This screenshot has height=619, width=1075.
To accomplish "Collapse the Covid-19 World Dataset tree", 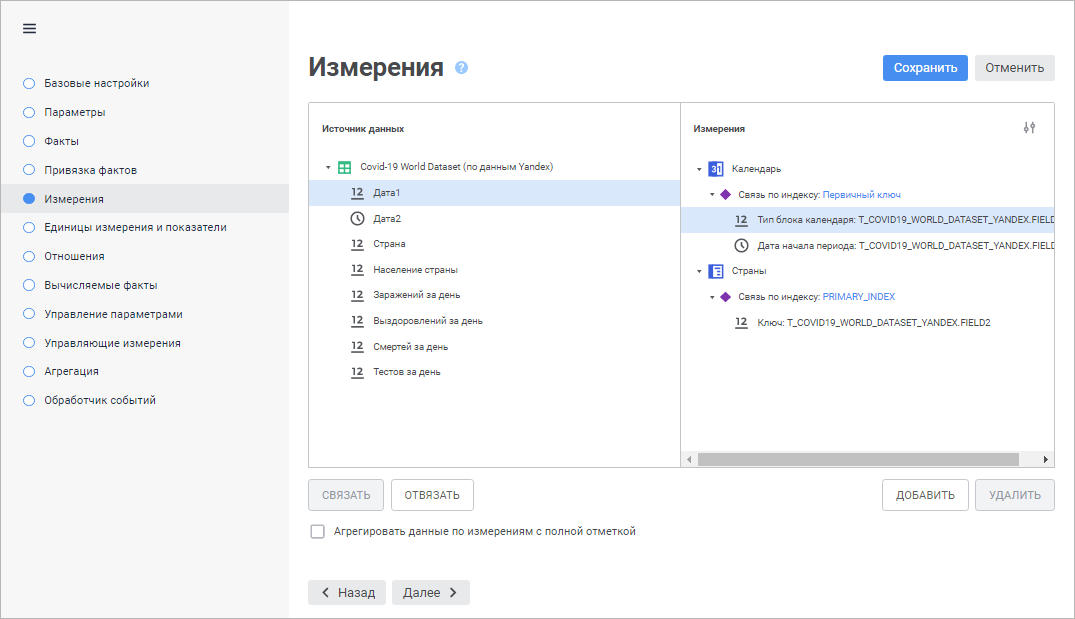I will 328,167.
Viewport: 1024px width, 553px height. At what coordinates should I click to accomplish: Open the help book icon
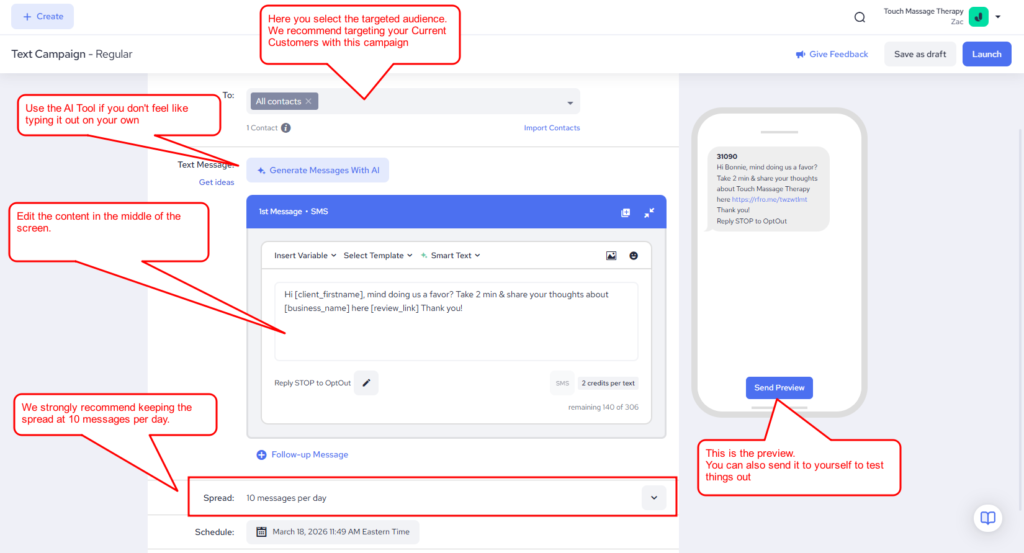[x=987, y=517]
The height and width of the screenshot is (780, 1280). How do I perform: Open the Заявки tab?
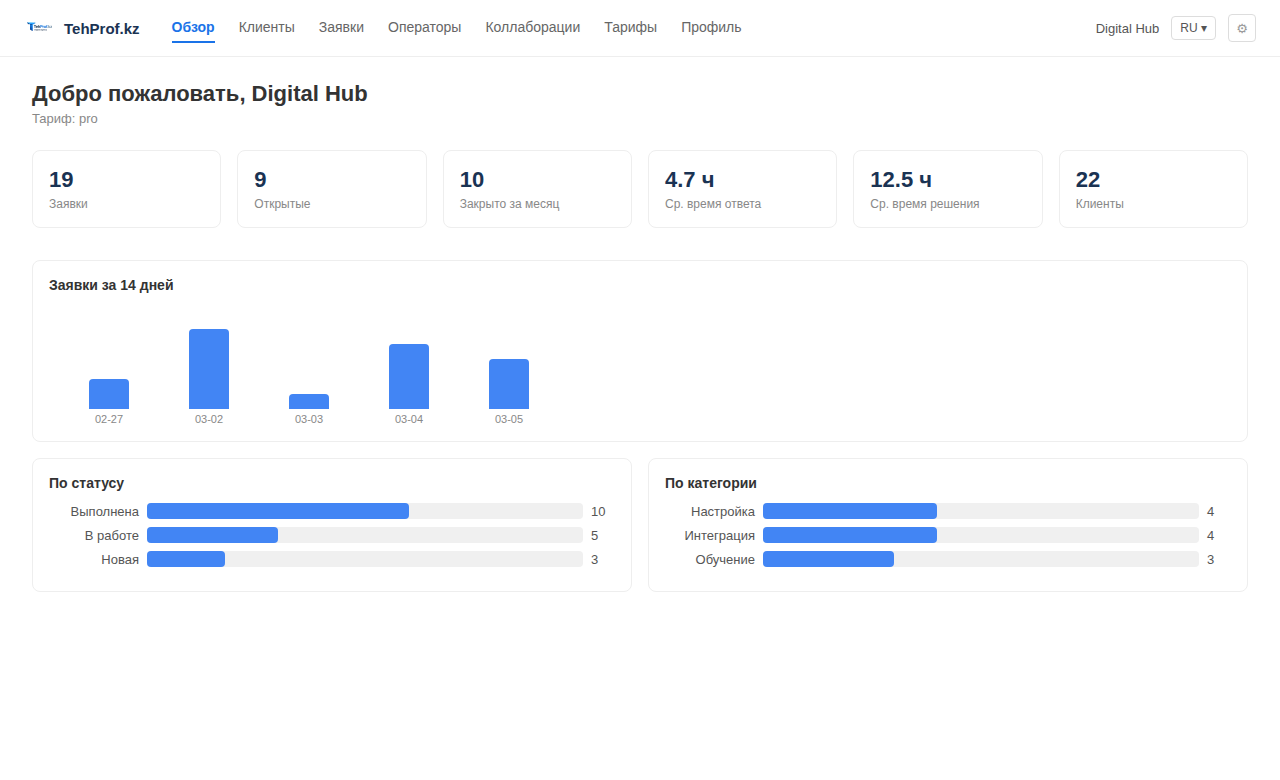[x=341, y=28]
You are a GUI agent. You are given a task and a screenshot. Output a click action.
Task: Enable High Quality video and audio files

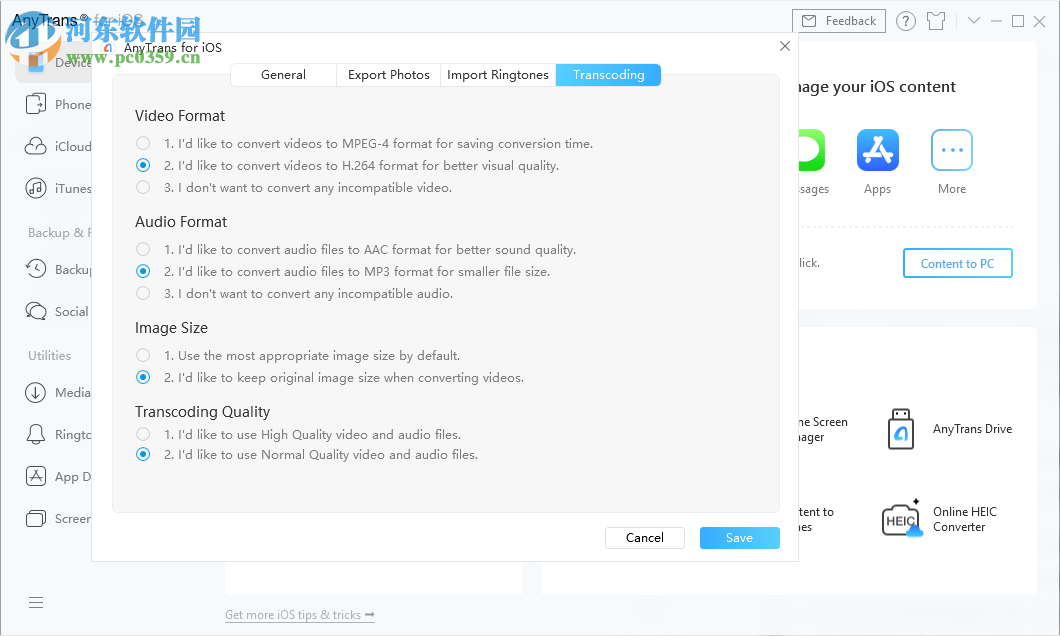142,434
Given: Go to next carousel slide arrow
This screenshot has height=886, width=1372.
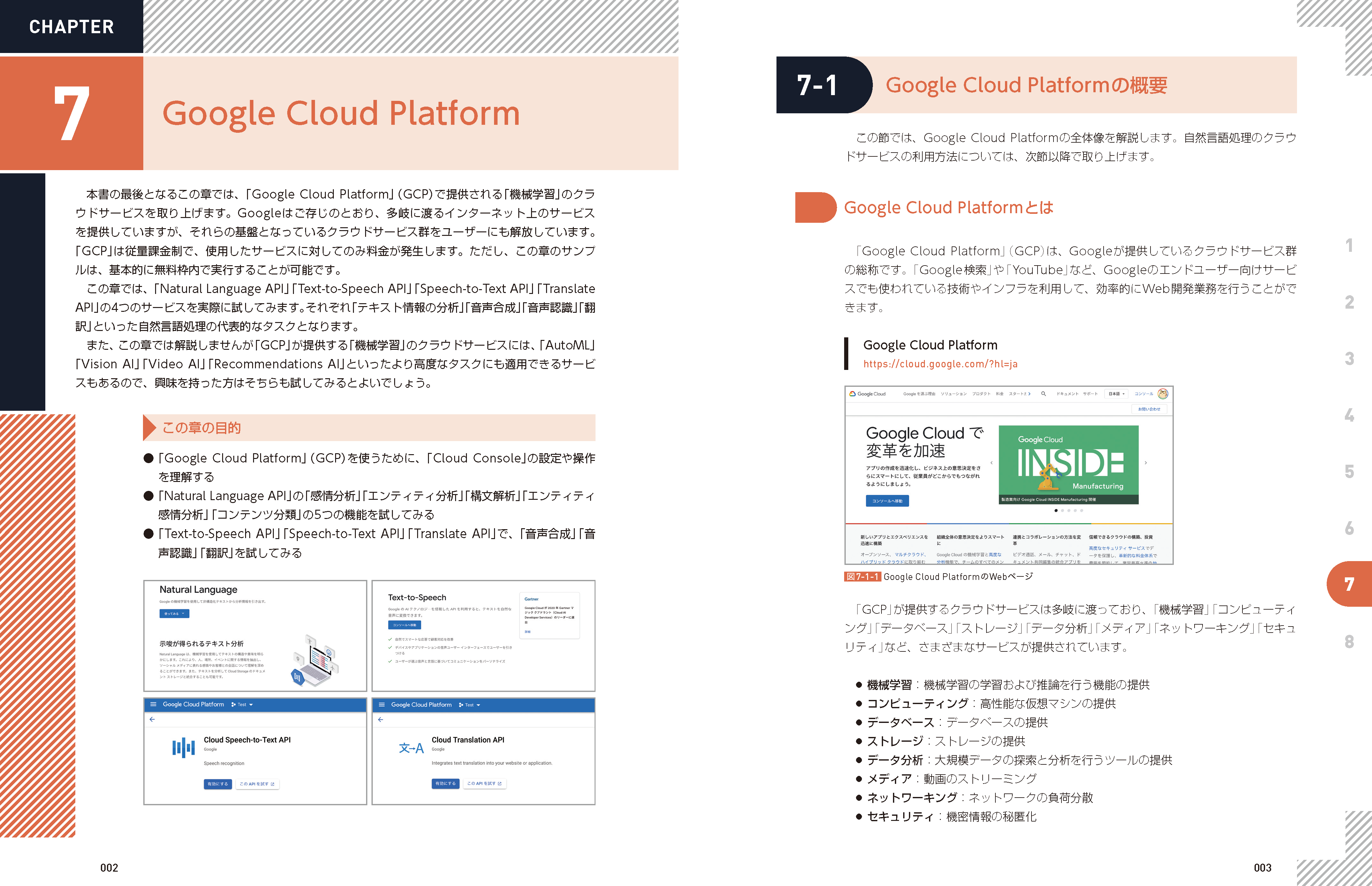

[AIM OF THE TASK]: For the lines from the one containing "Viewport: 1024px width, 553px" through the end of the records, inclusive, write them out again with "screenshot" swapped for "image" and nothing else changed. Leave the pictures out of your answer.

[OUTPUT OF THE EXERCISE]:
Viewport: 1024px width, 553px height. At what coordinates should I click to accomplish: Open the help book icon
[x=987, y=517]
The height and width of the image is (780, 1280). How do I perform: Open the Заявки tab?
[x=341, y=28]
You are a GUI agent. You are given a task and a image. Output a click action.
Task: Enable High Quality video and audio files

142,434
Given: Go to next carousel slide arrow
This image has height=886, width=1372.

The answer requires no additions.